Further, Aqua uses eBPF technology and threat intel from cyber research team Aqua Nautilus to identify advanced threats.

This enables the company to seek out the most crucial issues in real-time while also implementing a set of controls to protect running workloads straightaway without disrupting the business.

“Aqua is transforming the runtime security paradigm,” Aqua Security CTO and co-founder Amir Jerbi says.

“Traditional runtime security requires security teams to have a great deal of cloud-native knowledge and, as a result, has been slow to adopt.

“Aqua is removing this barrier to adoption by making cloud workload threat protection immediately effective and easy for security professionals.

Recent research from Nautilus found that one in three live attacks could be missed when relying exclusively on snapshot scanning of running workload images.

In addition, Nautilus found tens of thousands of instances of in-memory attacks and fileless attacks in a one-month period.

It also notes that these attacks would not be detected or prevented without kernel-level visibility.

On top of detecting abnormal behaviour in point-of-time snapshots, Aqua extends this capability to catching malicious behaviour of known and unknown threats in real-time, including both known CVEs and zero-day exploits that have not yet been discovered.

Aqua Nautilus detects and analyses 80,000 attacks a month using Aqua's open source eBPF-based threat detection engine, Aqua Tracee.

The new default controls in Aqua Runtime Protection are based on ongoing recommendations from Aqua Nautilus.

This results in real-time visibility at the kernel level that alerts customers the instant an attacker breaches a running workload, taking their dwell time down from months to milliseconds.

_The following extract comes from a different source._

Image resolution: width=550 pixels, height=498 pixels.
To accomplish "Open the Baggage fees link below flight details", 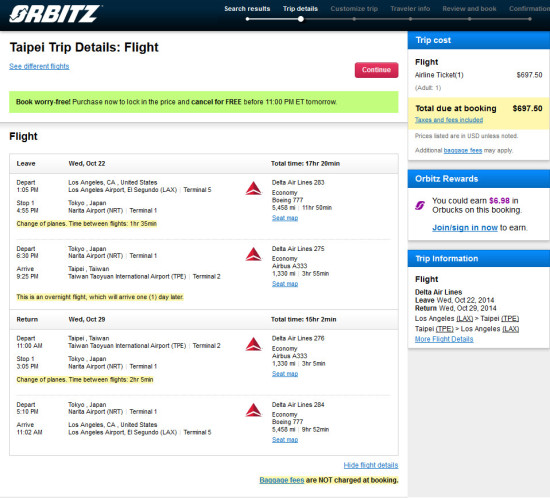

Gartner recently highlighted the significance of runtime security in a platform in its 2021 Market Guide for Cloud Workload Protection Platforms (CWPP).

“CWPP offerings should start by scanning for known vulnerabilities and risks in development. At runtime, they should protect workloads from attack, typically using a combination of system integrity protection, application control, behavioural monitoring, host-based intrusion prevention and optional anti-malware protection,” Gartner says in the guide.

Aqua's Runtime Protection offering is part of its fully integrated Cloud Native Application Protection Platform (CNAPP), the Aqua Platform.

The Aqua Platform's customers can also access the complete set of customisable, advanced runtime capabilities if and when they decide to define and implement more robust policies.

Key benefits of Aqua Runtime Protection include:

  • Being able to discover attacks instantly with continuously updated kernel-level behavioural detection, based on cloud-native threat research from Aqua Nautilus, along with years of experience securing customer workloads in production.
     
  • Respond faster and reduce attacker dwell time by stopping attacks with pattern-based anti-malware in production and the option to block or delete malware on access.
     
  • Make incident investigation more straightforward and quickly understand the impact and attack path of a security incident with a detailed incident timeline including rich contextual information.


“Unlike overly complex runtime solutions, legacy solutions not designed for cloud-native applications, or solutions that can't detect in real time, our goal with this release is to provide runtime security that is simple to deploy, giving effective real-time security out-of-the-box,” Jerbi adds.

“What this boils down to is that, unlike alternative solutions, Aqua's Platform will both detect sophisticated attacks and stop them in real time.

Aqua's out-of-the-box Runtime Protection is now available and will make an industry debut at AWS re:Inforce on July 26-27.